**STATED PROBLEM 1:** According to the Technicolor history passage, in what year did Technicolor unveil its first three-color process?
**STATED PROBLEM 2:** In the Technicolor history passage, rewrite everything from "Kalmus convinced Walt" down to "such as Cinecolor.", changing "Walt Disney" to "Disney".
**STATED PROBLEM 3:** Resume the Technicolor history passage from the point where it stops.

##### QUOTED PASSAGE

Warner Bros., which had vaulted from an extremely minor exhibitor to a major studio by its introduction of the talkies, latched onto Technicolor as the next big thing. Other producers followed the Warner Bros. example by making features in color, with either Technicolor or one of its competitors, such as Brewster Color and Multicolor (later Cinecolor). However, the aspect of color did not increase the number of audiences to the point where it was economical. This, and the Great Depression severely strained movie studios' finances, and spelled the end of the first Technicolor boom.
[edit] Three-strip Technicolor
[edit] Development and introduction
As early as 1924, Technicolor envisioned a full-color process, and by 1929, the company was actively developing such a process. Hollywood made so much use of Technicolor in 1929 and 1930, that many believed that Hollywood would soon be turning out color films exclusively. By 1931, the Great Depression took its toll on the movie industry, and they began to cut back on expenses. The production of color films had decreased dramatically by 1932, when Technicolor unveiled its first three-color process in an attempt to entice the movie studios. Light passed through the lens where it was broken down into magenta and green light by a beam splitter and filters. The green record was recorded on one film strip, and then the magenta light was further broken down by two bi-pack strips sensitized to red and blue light. This process accurately reproduced the full color spectrum and optically printed using a dye-transfer process in cyan, magenta and yellow.
Kalmus convinced Walt Disney to shoot one of his Silly Symphony cartoons Flowers and Trees (1932) in Process 4, the new "three-strip" process. Seeing the potential in full-color Technicolor, Walt Disney negotiated a two-year exclusive contract for the use of the process. Competitors such as the Fleischer Studios and the Ub Iwerks studio were shut out; they had to settle for either the two-color Technicolor systems or use a competing process such as Cinecolor.

##########
##### DATA SHOWN

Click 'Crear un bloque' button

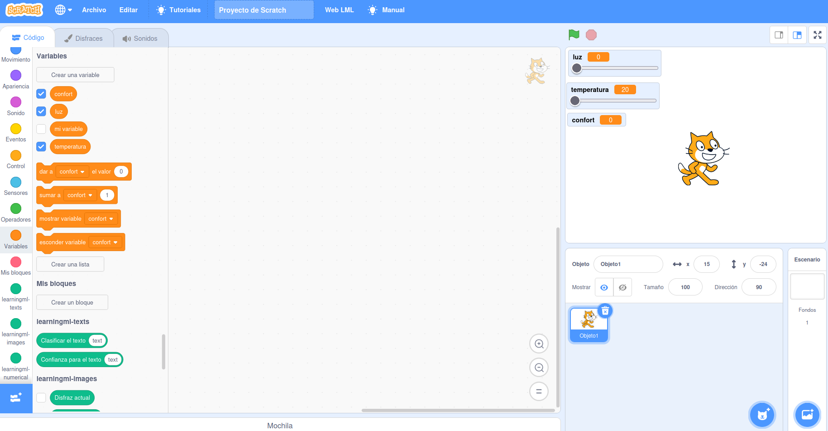72,303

##########

**RIGHT ANSWER 1:** 1932

**RIGHT ANSWER 2:**
Kalmus convinced Disney to shoot one of his Silly Symphony cartoons Flowers and Trees (1932) in Process 4, the new "three-strip" process. Seeing the potential in full-color Technicolor, Disney negotiated a two-year exclusive contract for the use of the process. Competitors such as the Fleischer Studios and the Ub Iwerks studio were shut out; they had to settle for either the two-color Technicolor systems or use a competing process such as Cinecolor.

**RIGHT ANSWER 3:**
Flowers and Trees was a success with audiences and critics alike, and won the first Academy Award for Animated Short Film. The next Silly Symphonies to be shot with the process, Three Little Pigs, engendered such a positive audience response that it overshadowed the features it played with. Hollywood was buzzing about color film again. According to Fortune magazine, "Merian Caldwell Cooper, producer for RKO-Radio Pictures and Director of King Kong, saw one of the Silly Symphonies and said he never wanted to make a black and white picture again."
Although Disney's earliest Technicolor cartoons utilized the general three-strip camera, an improved process was adopted in 1934 solely for cartoon work: the camera would contain one strip of black and white negative film, and each animation cel would be photographed three times, on three sequential frames, behind alternating red, green, and blue filters. Three separate dye transfer printing matrices would be created from the red, green, and blue records in their respective additive colors, cyan, magenta and yellow.
[edit] Convincing Hollywood
The studios were willing to adopt three-color Technicolor for live-action feature production, if it could be proved viable. Shooting three-strip Technicolor required very bright lighting, as the film had an extremely slow speed of ASA 5. That, and the bulk of the cameras and a lack of experience with three-color cinematography, equated to skepticism in the studio board rooms.
Fortune magazine's October 1934 article stressed that Technicolor, as a corporation, was rather remarkable in that it kept its investors quite happy despite the fact that it had only been in profit twice in all of the years of its existence, during the early boom at the turn of the decade. A well-managed company, half of whose stock was controlled by a clique loyal to Kalmus, Technicolor never had to cede any control to its bankers or unfriendly stockholders. In the mid-'30s, all the major studios except MGM were in the financial doldrums, and a color process that truly reproduced the visual spectrum was seen as a possible shot-in-the-arm for the ailing industry.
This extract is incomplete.